§ **WHAT YOU WILL DO**: Where a line in the listing below contains the word "Given", copy that line.

§ **INPUT DATA**:
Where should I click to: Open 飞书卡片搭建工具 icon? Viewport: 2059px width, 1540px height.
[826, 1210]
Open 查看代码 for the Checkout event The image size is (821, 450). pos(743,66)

---

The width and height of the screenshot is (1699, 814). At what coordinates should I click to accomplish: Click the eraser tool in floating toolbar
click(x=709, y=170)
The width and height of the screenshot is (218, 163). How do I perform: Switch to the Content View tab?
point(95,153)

==

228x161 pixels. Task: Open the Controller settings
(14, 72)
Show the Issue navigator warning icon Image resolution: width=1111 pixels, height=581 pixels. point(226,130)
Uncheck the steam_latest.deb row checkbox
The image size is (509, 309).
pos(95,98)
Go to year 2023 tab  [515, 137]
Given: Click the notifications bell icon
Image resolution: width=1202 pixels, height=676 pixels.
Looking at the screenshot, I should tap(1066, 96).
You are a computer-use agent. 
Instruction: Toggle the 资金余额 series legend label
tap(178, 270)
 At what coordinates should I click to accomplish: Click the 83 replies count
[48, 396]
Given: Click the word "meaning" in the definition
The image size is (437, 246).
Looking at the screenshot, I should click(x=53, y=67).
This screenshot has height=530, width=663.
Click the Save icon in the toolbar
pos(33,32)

§ **EXERCISE SOLUTION**:
Given: Click the notifications bell icon
Given: Click the word "meaning" in the definition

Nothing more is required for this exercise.